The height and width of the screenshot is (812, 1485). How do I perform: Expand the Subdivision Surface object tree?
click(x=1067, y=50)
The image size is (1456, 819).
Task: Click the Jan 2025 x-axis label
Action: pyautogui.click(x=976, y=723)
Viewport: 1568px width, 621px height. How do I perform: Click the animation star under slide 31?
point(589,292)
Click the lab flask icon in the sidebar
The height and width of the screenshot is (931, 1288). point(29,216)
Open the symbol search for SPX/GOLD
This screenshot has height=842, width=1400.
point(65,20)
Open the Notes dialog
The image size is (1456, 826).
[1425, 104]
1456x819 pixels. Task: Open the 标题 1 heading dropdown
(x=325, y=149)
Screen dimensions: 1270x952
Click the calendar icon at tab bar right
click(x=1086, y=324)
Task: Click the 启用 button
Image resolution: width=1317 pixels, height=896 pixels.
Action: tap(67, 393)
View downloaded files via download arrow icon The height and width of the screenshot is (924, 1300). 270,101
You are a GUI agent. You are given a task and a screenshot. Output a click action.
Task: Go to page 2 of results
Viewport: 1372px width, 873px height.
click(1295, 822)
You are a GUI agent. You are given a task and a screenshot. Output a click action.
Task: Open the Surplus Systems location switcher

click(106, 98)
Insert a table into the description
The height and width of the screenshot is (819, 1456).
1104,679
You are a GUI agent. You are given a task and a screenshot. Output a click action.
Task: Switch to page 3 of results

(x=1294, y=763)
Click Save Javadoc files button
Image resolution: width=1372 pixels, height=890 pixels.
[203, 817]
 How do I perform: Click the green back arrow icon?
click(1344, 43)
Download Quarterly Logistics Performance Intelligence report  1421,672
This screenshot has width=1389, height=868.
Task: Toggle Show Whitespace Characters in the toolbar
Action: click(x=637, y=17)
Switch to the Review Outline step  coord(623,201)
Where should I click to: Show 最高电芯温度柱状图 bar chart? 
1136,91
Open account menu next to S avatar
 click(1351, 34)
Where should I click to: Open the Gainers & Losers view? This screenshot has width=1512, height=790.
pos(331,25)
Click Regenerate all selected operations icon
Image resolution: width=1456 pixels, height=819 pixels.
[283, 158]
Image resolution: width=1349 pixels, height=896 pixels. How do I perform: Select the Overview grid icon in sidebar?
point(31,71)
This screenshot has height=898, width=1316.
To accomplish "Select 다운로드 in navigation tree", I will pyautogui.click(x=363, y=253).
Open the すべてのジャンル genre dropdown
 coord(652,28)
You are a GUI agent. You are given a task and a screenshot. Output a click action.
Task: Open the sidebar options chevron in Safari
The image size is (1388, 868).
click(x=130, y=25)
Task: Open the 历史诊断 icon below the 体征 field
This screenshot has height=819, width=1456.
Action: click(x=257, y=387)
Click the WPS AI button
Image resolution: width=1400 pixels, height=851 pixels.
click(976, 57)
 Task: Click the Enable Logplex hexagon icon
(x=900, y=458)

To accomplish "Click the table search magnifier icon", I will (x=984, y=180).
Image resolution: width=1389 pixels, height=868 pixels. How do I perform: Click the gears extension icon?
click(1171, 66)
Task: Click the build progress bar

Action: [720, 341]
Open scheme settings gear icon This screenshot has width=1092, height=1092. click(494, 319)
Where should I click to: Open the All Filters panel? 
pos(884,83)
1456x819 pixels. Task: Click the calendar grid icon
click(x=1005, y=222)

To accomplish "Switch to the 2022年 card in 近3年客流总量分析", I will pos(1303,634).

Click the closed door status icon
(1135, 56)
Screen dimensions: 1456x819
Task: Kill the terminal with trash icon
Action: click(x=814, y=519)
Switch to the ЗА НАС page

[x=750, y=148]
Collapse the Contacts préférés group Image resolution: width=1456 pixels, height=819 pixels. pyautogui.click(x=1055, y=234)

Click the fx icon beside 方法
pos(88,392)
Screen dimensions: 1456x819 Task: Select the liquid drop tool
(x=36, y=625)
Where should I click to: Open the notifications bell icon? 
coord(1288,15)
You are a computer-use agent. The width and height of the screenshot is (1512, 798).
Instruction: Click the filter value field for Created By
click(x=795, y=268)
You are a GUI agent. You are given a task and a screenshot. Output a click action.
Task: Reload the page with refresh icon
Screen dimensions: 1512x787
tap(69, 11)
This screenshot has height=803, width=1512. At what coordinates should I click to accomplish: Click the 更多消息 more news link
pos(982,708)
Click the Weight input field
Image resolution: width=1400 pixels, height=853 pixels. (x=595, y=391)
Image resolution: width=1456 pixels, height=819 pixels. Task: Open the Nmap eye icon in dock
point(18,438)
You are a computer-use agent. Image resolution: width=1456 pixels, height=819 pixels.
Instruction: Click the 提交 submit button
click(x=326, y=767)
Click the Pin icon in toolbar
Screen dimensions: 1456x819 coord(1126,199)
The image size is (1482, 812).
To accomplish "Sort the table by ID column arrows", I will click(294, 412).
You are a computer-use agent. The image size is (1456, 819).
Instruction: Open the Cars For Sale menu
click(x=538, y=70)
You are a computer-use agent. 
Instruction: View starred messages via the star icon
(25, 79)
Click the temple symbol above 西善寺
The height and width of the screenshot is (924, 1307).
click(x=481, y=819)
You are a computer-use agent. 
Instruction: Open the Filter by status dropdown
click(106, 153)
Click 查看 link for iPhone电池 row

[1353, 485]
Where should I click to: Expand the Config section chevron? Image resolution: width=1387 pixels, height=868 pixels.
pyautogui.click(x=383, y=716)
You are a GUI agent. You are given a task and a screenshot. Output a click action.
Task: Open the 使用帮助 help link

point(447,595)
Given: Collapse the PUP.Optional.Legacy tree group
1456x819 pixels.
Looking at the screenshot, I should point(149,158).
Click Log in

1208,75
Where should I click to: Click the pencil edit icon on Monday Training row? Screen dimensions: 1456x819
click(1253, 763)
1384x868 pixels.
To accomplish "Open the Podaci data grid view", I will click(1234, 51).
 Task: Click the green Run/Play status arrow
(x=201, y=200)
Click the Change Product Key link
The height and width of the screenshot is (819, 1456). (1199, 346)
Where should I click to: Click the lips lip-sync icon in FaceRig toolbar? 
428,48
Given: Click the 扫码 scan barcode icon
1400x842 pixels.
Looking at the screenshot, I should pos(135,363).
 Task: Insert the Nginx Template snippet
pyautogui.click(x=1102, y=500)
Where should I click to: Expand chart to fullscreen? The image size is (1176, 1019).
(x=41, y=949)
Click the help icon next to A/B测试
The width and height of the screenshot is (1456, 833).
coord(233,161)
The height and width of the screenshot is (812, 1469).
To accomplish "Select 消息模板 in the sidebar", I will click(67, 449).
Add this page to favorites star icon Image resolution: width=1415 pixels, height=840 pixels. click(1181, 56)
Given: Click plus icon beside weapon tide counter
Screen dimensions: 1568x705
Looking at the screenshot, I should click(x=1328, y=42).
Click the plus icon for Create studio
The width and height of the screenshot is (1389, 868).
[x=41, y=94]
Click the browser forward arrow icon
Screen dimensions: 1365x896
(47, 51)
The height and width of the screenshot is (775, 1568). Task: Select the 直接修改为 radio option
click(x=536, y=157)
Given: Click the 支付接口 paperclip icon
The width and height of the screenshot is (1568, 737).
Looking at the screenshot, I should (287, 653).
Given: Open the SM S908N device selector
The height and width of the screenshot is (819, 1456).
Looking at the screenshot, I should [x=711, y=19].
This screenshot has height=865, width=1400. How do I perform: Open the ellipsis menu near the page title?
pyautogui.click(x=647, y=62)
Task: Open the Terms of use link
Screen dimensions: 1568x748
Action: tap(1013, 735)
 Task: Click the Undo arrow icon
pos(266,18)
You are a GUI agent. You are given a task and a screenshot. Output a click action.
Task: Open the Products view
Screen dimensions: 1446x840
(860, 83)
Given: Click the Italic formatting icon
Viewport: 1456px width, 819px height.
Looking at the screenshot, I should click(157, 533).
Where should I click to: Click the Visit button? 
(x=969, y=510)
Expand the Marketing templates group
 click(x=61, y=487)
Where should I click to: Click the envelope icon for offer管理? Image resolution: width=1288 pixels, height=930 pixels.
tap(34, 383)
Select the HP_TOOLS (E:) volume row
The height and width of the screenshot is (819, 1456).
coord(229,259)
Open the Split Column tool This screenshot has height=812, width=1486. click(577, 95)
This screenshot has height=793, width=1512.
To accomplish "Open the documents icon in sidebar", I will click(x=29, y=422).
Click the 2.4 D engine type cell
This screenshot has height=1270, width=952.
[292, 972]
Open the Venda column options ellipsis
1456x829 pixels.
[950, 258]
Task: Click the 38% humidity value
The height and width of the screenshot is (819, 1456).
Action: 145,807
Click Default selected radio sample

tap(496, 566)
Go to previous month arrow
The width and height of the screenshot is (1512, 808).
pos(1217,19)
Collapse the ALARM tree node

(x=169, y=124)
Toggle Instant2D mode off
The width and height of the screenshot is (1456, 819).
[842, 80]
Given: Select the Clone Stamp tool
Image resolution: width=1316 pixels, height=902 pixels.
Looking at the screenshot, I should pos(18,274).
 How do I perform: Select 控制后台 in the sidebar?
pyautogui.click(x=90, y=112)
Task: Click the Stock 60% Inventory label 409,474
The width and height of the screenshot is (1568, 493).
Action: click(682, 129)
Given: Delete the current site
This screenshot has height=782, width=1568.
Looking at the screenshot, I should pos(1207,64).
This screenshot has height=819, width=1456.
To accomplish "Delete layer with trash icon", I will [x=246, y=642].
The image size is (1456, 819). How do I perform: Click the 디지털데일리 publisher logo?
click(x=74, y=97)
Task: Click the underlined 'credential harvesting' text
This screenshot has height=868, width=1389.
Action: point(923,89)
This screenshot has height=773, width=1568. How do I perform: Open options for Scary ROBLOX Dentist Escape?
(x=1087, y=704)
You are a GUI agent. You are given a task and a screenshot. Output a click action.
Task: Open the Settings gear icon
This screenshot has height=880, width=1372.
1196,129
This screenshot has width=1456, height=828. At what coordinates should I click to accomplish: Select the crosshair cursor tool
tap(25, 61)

### [WHAT YOU ARE ASKED TO DO]
Please give the number of lines in the material above that contain the string "computer", and nothing else.

### [EXPECTED ANSWER]
5